L' istruttoria dei giudici per i reati ministeriali ha accertato come «non vi fossero ragioni tecniche ostative all' autorizzazione allo sbarco», ritardato solo dalla «volontà politica del senatore Salvini di chiedere ai partner europei una comune assunzione di responsabilità del problema della gestione dei flussi migratori, sollecitando una redistribuzione dei migranti sbarcati in Italia».
GIUSEPPE CONTE MATTEO SALVINI DECRETO SICUREZZA
Tuttavia quella volontà non era «incompatibile con il rispetto delle convenzioni internazionali vigenti», perché «le persone soccorse potevano tempestivamente essere sbarcate e avviate all' hotspot di prima accoglienza per l' identificazione, salvo poi essere smistate secondo gli accordi eventualmente raggiunti a livello europeo».
Replica l' ex ministro: diversi «rappresentanti del governo» si impegnarono in quei giorni per far seguire allo sbarco una «ricollocazione sul territorio europeo». Ne consegue che «la permanenza dei migranti a bordo della Gregoretti fosse giustificata dal legittimo svolgimento di una fase interna al procedimento di accoglienza dei cittadini di Paesi terzi nell' ambito dell' Unione Europea».

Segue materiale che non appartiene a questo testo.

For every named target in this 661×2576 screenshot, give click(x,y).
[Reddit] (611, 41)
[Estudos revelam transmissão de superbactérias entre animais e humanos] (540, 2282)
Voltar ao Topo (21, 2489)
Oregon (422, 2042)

Migranti scendono dalla nave Gregoretti
Durante l' istruttoria condotta dal tribunale dei ministri, nessuno dei testimoni ascoltati «ha riferito informazioni sulla possibile presenza, tra i soggetti soccorsi, di persone pericolose per la sicurezza e l' ordine pubblico nazionale». Il che significa che la posizione del ministro non era dettata da «problemi di ordine pubblico in senso stretto».
La difesa di Salvini, invece, sostiene che dopo il salvataggio fu trovato uno zainetto con due dispositivi Gps per l' orientamento in mare, indizio di una «probabile presenza a bordo, tra i migranti, degli scafisti responsabili del traffico». Un sospetto che «imponeva la massima cautela nello sbarco».